▸ WHAT IS REQUIRED
First find the line with "Responsabilidad Social (135, 2250)" in the entries below, then set down exactly every line through the line with "Diseñado por Triciclo (182, 2531)", that line included.

[[ ENTRIES SHOWN, beginning ]]

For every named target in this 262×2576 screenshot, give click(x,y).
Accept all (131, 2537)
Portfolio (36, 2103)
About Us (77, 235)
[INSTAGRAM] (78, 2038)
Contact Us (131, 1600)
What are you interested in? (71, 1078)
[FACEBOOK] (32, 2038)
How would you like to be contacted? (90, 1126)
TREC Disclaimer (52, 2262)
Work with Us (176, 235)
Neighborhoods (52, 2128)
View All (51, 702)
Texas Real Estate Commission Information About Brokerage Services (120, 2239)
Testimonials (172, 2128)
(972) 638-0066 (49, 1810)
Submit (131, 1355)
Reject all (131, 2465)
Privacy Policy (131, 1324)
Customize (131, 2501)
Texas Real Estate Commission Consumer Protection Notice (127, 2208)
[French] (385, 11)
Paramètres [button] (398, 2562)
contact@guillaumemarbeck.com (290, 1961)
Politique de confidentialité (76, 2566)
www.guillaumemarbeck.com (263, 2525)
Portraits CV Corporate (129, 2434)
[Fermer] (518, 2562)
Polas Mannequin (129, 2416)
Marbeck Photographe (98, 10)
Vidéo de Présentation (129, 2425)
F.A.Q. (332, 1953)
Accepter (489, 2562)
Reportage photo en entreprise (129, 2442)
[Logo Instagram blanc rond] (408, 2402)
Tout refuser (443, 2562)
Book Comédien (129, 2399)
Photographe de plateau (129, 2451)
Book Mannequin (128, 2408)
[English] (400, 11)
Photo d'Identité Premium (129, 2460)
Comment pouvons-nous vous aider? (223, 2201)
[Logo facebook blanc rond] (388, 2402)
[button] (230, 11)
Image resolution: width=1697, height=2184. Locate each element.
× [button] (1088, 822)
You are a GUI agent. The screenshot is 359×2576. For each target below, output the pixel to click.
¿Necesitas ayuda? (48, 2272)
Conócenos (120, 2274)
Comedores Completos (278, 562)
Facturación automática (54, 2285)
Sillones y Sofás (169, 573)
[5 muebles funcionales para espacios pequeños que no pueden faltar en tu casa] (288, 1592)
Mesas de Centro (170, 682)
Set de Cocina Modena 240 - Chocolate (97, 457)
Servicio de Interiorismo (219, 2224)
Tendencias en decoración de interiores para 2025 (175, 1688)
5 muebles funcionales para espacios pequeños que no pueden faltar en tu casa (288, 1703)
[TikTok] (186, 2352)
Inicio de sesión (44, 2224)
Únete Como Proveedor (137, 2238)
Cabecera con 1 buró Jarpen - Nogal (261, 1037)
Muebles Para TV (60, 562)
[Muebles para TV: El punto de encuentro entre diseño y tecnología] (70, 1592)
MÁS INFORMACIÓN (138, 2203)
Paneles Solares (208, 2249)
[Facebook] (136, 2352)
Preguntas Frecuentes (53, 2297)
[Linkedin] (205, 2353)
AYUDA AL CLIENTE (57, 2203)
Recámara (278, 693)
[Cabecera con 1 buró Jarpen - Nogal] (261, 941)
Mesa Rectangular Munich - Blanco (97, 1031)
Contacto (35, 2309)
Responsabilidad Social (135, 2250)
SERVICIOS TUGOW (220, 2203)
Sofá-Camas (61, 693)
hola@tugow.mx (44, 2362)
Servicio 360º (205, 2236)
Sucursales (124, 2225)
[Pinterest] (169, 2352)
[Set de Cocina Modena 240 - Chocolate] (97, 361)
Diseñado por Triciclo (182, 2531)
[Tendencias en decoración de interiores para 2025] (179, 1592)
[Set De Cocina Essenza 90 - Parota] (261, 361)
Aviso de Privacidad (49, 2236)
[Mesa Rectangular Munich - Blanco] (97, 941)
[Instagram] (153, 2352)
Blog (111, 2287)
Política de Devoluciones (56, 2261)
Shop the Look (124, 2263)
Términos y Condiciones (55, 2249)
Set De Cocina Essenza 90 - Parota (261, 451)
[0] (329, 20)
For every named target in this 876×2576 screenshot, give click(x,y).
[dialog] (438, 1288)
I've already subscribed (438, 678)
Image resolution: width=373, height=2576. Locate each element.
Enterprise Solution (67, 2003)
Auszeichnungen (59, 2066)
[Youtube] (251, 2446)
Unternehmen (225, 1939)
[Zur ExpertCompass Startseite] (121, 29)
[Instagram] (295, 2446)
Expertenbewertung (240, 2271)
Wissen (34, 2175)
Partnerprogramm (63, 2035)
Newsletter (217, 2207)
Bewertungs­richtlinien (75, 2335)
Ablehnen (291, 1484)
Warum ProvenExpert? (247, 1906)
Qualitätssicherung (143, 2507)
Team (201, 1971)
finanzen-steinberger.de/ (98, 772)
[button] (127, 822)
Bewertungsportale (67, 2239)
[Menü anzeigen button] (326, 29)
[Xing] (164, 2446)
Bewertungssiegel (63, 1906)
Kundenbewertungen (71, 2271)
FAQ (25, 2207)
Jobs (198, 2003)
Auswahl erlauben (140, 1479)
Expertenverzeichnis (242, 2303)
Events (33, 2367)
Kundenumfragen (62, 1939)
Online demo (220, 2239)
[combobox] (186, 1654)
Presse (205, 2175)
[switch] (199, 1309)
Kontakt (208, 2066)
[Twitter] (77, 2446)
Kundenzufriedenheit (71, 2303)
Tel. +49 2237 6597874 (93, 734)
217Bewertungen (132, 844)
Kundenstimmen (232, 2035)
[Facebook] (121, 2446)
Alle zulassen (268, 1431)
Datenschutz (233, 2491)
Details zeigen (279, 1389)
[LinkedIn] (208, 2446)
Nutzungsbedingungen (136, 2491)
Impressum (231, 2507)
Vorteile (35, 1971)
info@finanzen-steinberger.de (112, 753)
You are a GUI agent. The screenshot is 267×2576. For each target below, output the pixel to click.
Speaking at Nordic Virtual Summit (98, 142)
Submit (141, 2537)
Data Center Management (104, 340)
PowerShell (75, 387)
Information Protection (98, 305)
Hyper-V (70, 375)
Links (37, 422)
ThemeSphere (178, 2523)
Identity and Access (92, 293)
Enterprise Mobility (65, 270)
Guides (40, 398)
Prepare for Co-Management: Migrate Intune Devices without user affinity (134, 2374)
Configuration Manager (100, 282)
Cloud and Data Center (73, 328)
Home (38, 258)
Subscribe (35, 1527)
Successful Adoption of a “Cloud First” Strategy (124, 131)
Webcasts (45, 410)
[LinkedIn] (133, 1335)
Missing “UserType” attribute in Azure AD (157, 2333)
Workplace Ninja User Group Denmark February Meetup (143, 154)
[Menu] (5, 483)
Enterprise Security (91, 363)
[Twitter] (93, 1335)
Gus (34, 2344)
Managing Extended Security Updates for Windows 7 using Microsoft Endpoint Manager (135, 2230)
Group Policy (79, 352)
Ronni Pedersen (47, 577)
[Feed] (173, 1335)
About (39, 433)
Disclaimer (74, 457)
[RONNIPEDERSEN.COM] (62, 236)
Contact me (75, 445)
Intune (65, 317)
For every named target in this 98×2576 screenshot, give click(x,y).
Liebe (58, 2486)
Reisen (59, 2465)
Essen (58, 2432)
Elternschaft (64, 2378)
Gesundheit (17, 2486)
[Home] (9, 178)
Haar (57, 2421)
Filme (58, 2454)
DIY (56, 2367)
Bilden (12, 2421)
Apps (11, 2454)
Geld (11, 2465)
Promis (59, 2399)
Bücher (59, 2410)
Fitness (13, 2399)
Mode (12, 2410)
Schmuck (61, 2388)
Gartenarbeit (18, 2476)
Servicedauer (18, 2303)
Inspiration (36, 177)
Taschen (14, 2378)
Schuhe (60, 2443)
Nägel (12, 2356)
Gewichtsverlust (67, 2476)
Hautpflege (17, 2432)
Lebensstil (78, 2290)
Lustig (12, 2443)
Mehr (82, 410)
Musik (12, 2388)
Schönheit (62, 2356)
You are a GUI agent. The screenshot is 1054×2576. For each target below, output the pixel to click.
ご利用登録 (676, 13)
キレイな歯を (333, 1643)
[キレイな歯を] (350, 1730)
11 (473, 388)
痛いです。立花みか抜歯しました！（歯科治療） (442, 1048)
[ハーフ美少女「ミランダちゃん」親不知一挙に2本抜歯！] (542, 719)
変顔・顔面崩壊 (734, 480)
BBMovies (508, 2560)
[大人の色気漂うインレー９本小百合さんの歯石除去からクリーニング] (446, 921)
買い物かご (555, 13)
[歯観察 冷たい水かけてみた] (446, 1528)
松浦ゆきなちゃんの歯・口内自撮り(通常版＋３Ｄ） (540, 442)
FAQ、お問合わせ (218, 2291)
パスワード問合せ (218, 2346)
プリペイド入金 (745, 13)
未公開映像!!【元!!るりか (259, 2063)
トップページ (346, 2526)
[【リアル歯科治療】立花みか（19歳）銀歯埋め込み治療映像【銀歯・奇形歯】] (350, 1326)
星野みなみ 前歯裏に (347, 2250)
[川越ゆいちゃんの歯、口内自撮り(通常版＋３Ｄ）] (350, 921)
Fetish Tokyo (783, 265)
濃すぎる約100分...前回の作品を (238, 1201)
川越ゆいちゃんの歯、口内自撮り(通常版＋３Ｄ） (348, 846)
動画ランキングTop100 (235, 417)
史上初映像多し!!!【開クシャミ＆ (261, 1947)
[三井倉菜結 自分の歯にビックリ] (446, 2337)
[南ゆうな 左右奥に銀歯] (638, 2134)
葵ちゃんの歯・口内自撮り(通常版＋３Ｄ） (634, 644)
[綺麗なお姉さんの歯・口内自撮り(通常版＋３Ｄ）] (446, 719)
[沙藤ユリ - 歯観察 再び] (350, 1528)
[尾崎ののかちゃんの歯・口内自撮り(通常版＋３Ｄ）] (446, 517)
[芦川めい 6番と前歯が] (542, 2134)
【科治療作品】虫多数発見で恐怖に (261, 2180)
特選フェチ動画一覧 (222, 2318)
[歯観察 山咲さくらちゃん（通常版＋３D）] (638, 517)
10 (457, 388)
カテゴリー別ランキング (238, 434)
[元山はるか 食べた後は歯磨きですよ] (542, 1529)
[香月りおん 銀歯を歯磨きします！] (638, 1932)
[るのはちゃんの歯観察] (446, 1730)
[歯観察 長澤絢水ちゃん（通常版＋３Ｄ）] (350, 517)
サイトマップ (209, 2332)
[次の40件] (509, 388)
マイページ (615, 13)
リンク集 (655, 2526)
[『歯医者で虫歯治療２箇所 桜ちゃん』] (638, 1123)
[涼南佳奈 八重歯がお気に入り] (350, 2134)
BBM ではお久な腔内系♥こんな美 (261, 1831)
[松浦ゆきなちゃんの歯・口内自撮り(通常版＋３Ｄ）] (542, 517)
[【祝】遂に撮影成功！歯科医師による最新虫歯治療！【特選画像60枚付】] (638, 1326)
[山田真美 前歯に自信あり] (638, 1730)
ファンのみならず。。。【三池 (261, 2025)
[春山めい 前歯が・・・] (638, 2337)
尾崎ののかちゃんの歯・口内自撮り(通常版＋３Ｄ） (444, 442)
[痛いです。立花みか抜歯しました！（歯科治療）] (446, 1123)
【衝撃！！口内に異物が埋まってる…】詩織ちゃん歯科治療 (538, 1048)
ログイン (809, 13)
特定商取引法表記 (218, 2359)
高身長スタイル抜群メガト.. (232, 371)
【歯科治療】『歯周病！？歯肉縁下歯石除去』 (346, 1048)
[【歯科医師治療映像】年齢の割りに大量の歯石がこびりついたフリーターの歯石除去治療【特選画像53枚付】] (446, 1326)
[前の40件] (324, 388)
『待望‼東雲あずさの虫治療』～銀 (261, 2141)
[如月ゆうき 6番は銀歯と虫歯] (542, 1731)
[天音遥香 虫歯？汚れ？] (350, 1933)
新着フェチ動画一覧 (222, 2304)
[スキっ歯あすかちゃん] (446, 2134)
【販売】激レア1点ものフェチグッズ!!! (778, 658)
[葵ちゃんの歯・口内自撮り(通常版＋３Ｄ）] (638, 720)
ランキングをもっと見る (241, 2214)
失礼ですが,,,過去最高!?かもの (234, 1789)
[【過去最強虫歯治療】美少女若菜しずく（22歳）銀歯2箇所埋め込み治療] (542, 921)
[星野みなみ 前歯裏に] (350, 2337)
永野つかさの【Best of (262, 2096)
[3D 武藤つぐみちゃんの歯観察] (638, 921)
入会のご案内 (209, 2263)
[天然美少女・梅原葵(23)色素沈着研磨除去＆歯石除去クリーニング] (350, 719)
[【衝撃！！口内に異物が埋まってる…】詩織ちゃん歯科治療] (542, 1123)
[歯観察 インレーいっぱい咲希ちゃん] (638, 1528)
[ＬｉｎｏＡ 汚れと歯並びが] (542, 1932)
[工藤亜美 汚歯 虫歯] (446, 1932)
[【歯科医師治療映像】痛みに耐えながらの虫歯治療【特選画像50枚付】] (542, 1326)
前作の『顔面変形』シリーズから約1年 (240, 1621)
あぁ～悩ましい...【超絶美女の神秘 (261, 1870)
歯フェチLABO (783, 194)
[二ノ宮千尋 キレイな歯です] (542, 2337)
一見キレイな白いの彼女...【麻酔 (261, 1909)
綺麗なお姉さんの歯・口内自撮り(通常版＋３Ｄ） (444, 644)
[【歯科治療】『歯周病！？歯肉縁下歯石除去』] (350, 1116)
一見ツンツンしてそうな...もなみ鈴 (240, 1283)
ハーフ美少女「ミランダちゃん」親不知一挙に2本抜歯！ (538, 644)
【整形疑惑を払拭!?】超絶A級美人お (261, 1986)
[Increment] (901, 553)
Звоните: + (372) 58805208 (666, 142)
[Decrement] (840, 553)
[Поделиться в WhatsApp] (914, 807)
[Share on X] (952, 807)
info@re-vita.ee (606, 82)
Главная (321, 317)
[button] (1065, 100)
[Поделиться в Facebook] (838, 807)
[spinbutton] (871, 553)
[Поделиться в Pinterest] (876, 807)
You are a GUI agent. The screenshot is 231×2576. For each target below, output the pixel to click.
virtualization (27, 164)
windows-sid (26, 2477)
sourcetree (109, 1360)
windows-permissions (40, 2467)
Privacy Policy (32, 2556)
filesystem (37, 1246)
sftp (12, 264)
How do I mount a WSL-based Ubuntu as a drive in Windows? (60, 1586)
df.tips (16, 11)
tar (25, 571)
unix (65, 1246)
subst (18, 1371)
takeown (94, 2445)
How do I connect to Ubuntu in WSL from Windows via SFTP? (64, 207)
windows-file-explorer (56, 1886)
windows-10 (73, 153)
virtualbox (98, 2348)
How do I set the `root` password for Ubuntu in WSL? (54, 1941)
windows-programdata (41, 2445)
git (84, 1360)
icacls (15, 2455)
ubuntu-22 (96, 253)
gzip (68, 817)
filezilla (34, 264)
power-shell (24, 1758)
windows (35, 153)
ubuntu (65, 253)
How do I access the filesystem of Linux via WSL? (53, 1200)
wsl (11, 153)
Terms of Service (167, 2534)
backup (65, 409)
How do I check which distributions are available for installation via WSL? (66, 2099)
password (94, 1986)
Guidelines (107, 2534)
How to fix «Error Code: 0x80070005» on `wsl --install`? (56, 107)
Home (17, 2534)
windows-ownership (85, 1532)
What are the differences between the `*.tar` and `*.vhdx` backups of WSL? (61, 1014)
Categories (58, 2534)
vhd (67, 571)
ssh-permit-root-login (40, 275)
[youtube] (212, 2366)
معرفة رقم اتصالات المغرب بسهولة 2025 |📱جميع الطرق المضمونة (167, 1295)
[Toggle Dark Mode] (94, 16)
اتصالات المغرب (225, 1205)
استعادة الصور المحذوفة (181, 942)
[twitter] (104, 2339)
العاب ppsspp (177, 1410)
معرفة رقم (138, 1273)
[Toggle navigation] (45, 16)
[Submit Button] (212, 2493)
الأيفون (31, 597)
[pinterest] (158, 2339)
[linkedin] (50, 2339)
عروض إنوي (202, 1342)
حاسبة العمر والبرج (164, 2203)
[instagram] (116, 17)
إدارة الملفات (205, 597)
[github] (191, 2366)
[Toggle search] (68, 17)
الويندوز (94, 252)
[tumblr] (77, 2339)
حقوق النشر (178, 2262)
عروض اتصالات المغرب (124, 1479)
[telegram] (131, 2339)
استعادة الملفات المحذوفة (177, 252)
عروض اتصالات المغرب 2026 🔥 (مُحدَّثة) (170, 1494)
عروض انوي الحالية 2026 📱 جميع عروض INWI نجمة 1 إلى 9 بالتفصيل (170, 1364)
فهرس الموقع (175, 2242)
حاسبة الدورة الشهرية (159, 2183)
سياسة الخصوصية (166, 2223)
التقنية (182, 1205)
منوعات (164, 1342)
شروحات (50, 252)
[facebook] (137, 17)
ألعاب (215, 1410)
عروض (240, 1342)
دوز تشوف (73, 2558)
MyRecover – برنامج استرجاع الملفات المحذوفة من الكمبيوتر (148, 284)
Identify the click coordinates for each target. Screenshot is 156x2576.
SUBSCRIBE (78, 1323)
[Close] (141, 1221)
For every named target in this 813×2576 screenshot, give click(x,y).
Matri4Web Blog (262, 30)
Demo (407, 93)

[[ ENTRIES SHOWN, end ]]

▸ ANSWER FOR THIS EXERCISE
Responsabilidad Social (135, 2250)
SERVICIOS TUGOW (220, 2203)
Sofá-Camas (61, 693)
hola@tugow.mx (44, 2362)
Servicio 360º (205, 2236)
Sucursales (124, 2225)
[Pinterest] (169, 2352)
[Set de Cocina Modena 240 - Chocolate] (97, 361)
Diseñado por Triciclo (182, 2531)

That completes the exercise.